* Exercise directions *
Based on the entries below, how many lines contain the word "computer"? Respond with only the number.

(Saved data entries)
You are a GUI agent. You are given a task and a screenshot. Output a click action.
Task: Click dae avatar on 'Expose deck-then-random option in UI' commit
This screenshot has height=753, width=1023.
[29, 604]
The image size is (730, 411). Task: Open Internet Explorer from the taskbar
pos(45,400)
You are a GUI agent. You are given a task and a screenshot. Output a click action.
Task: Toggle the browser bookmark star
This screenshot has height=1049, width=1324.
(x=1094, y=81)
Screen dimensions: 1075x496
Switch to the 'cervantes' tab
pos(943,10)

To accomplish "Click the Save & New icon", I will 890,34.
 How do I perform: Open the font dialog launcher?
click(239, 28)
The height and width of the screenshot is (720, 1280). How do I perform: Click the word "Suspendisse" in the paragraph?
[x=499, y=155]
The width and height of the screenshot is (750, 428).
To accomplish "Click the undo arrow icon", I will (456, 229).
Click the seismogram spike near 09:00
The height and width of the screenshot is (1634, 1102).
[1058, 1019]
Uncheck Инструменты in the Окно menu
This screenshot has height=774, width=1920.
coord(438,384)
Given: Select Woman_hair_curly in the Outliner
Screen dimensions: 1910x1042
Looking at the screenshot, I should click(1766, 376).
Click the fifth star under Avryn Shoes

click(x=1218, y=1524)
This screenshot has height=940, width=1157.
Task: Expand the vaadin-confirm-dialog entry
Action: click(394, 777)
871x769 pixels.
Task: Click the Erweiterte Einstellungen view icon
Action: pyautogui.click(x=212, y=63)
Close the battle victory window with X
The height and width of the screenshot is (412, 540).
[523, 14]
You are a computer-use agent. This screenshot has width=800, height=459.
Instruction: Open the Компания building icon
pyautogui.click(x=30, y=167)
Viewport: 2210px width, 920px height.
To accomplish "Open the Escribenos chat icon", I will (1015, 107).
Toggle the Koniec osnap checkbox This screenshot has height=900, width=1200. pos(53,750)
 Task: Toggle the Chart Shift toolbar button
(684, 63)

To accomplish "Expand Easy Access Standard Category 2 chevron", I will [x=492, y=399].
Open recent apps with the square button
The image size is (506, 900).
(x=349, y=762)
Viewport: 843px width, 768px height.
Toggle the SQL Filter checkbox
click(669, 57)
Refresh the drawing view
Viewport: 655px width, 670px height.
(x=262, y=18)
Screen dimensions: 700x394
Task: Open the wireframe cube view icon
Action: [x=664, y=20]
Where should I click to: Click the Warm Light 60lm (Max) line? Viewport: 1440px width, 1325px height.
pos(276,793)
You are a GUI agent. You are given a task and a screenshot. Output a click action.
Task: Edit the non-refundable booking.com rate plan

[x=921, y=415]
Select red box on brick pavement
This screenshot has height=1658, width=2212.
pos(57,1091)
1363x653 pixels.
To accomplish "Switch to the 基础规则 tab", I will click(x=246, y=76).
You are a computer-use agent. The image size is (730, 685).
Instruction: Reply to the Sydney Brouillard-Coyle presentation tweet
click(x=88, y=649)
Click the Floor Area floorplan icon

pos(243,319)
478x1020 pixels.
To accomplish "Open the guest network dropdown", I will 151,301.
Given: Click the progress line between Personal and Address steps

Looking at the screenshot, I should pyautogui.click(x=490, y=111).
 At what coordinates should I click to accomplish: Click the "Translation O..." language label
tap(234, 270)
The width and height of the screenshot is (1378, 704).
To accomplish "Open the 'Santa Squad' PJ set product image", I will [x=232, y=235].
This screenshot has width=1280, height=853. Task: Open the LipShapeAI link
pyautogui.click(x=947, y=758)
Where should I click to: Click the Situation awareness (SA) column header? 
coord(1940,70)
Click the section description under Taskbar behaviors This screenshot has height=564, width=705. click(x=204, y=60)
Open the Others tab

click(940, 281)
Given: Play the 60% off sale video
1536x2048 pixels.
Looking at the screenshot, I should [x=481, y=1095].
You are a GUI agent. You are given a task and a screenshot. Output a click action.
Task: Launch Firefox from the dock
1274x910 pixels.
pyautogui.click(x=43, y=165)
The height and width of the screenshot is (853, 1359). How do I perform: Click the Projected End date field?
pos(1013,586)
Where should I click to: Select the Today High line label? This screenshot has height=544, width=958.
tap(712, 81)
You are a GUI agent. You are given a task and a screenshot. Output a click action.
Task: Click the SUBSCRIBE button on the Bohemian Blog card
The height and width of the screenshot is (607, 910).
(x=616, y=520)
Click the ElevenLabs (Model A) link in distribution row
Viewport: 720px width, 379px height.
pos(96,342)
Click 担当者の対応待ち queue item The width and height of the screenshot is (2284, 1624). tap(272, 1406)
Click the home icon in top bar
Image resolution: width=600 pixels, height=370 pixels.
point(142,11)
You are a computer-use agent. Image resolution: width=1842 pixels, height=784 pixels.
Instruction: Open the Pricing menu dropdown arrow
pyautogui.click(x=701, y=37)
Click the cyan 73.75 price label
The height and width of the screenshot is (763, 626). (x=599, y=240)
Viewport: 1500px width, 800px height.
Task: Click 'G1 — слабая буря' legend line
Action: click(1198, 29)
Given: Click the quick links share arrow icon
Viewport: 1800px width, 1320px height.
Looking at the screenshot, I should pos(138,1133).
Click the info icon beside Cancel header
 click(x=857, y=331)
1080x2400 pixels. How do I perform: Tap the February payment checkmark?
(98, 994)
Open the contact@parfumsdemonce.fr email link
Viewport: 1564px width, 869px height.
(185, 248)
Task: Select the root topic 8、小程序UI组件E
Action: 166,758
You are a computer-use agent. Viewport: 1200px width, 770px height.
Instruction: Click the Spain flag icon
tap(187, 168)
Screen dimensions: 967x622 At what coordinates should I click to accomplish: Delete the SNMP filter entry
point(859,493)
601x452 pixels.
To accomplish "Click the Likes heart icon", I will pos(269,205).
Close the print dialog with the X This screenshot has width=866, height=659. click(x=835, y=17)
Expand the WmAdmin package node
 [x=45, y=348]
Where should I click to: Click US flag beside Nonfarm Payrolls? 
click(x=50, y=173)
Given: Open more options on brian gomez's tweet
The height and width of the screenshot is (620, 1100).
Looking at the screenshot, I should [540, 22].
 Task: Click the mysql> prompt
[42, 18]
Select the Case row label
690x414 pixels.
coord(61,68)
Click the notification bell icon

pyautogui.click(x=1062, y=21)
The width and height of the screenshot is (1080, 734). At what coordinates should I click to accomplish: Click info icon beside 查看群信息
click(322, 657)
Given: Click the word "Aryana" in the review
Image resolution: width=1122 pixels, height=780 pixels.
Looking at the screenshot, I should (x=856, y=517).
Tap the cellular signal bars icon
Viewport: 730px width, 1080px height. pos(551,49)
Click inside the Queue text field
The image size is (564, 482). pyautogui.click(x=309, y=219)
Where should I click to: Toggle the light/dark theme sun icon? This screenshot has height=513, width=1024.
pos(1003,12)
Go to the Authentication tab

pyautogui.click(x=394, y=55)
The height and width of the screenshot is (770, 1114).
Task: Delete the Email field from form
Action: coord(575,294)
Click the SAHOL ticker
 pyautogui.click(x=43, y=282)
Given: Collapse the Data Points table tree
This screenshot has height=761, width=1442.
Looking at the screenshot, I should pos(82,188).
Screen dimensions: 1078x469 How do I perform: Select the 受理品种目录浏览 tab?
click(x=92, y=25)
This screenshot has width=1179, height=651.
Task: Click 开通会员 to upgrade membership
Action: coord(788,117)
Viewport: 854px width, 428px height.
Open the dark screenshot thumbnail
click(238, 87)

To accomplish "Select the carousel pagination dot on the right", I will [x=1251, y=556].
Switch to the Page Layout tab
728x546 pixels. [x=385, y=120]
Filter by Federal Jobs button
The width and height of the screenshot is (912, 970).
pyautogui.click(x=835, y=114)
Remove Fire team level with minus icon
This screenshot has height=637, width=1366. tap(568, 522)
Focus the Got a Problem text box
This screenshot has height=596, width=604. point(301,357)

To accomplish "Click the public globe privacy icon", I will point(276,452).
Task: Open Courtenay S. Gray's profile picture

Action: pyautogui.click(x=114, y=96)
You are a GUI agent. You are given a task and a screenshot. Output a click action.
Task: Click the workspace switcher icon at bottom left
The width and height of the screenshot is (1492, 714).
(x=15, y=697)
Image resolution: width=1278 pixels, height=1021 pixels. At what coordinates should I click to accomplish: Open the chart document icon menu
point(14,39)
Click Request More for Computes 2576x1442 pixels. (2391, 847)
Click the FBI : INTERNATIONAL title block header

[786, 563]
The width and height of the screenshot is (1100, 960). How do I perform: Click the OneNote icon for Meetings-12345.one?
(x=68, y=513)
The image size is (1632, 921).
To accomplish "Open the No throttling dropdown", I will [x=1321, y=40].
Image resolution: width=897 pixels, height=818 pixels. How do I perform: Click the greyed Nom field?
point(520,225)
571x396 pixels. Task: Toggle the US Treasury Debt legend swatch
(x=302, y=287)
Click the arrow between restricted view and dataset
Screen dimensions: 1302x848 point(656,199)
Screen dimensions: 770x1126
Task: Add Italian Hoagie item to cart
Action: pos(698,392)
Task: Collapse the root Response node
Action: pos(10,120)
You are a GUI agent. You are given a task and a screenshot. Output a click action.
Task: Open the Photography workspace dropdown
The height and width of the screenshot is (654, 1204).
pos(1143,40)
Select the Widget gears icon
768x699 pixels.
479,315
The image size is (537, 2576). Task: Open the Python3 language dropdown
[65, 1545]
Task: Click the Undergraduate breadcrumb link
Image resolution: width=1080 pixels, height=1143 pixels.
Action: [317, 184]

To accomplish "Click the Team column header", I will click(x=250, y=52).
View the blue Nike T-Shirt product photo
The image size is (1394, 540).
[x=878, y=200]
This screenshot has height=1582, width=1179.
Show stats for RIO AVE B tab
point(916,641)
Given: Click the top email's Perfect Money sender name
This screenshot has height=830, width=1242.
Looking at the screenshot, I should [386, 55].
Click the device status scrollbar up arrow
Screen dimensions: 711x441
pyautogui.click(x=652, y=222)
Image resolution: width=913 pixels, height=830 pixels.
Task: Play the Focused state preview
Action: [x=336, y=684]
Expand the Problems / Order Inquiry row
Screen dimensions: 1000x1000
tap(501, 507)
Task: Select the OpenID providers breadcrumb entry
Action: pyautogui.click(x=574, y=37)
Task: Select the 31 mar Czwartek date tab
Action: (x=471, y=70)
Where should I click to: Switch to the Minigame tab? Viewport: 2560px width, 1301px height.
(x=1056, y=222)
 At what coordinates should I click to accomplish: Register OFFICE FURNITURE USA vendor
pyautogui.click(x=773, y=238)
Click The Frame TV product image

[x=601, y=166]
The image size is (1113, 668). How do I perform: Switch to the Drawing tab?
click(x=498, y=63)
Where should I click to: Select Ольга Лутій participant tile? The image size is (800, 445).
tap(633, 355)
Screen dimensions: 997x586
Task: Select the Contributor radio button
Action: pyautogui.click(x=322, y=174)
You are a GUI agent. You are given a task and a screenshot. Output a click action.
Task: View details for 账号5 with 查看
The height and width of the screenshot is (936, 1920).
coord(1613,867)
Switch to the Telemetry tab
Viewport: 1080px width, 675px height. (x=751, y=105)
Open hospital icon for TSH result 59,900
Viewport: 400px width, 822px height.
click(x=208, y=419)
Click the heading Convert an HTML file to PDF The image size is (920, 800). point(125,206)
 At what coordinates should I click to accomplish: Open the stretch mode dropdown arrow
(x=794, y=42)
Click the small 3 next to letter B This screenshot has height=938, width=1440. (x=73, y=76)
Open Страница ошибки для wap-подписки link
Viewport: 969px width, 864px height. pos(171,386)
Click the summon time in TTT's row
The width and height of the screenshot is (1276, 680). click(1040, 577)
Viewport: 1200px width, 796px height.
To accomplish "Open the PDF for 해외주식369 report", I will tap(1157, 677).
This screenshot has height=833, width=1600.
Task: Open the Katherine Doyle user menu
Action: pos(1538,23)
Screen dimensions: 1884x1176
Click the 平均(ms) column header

* Exercise solution *
4